■ **Exercise brief**
In the listing, rewrite the lines from the one containing "has width=741, height=410." through the one containing "coord(55,55)", inclusive, replacing "Features" with "Plans" and changing nothing else.

──────── Record excerpts

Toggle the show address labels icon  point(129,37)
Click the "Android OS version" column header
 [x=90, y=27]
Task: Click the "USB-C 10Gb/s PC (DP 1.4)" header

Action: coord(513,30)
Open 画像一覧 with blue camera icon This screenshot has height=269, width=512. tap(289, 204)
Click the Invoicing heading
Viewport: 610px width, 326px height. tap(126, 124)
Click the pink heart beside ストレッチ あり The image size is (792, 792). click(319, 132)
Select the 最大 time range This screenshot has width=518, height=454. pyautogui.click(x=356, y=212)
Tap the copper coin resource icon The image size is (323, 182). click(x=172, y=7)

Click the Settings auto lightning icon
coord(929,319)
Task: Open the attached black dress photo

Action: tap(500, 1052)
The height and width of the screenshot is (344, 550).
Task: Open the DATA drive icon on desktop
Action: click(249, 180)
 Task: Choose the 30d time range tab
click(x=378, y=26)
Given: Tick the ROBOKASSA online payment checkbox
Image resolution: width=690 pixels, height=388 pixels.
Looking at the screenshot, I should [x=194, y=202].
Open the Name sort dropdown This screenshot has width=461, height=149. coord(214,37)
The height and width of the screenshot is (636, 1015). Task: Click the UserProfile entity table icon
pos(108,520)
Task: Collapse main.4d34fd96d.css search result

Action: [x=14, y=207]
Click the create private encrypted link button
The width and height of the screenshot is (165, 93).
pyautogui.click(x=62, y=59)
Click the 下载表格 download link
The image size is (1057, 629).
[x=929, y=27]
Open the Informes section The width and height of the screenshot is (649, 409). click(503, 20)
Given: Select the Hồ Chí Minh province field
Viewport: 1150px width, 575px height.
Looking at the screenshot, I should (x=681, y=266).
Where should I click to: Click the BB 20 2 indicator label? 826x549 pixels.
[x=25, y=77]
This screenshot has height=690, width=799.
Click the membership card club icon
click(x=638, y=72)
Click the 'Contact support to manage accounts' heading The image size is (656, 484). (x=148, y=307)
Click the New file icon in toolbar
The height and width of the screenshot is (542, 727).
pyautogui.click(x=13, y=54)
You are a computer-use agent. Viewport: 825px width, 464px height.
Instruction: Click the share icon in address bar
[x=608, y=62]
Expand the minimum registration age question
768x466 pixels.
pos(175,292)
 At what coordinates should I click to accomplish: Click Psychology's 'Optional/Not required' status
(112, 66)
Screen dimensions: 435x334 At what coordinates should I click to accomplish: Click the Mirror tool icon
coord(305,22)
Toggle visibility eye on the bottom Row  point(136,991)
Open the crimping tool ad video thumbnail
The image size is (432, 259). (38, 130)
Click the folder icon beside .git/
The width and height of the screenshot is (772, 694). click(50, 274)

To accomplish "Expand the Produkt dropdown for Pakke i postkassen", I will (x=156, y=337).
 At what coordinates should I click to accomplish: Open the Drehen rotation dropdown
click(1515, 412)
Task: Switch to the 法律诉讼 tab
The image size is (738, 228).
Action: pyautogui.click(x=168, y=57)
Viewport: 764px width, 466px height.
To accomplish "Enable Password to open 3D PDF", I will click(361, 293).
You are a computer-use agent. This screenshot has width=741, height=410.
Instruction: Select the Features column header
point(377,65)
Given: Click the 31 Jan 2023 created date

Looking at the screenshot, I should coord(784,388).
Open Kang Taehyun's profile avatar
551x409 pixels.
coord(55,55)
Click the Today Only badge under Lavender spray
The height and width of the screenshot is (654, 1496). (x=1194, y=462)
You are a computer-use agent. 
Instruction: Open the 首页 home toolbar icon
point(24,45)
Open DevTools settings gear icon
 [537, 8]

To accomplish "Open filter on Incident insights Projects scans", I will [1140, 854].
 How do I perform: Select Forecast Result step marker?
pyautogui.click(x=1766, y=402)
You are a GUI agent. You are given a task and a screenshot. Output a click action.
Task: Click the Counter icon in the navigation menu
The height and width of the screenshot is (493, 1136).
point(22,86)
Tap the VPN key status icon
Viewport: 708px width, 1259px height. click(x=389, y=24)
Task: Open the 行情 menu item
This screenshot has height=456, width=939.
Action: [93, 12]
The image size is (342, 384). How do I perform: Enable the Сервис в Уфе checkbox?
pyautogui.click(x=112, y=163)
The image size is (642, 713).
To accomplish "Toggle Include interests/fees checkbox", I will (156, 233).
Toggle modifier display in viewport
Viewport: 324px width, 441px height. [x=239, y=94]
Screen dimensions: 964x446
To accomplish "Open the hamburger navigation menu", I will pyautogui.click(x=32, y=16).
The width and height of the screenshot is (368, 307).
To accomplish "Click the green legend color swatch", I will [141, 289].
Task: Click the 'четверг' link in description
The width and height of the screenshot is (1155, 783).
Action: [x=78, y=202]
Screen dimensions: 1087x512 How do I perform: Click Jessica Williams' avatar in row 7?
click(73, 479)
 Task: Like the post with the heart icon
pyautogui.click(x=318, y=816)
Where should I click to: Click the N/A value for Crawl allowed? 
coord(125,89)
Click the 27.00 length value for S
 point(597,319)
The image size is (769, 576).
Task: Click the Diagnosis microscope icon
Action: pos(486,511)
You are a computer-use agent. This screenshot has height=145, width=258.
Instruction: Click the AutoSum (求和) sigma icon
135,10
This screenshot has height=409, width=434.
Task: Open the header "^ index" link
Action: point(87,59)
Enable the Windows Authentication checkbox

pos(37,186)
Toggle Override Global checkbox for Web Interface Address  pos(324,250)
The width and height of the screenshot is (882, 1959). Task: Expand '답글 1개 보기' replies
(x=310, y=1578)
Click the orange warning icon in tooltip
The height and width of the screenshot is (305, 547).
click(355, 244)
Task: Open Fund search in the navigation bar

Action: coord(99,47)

────────────────

■ **Task answer**
You are a computer-use agent. This screenshot has width=741, height=410.
Instruction: Select the Plans column header
point(377,65)
Given: Click the 31 Jan 2023 created date

Looking at the screenshot, I should coord(784,388).
Open Kang Taehyun's profile avatar
551x409 pixels.
coord(55,55)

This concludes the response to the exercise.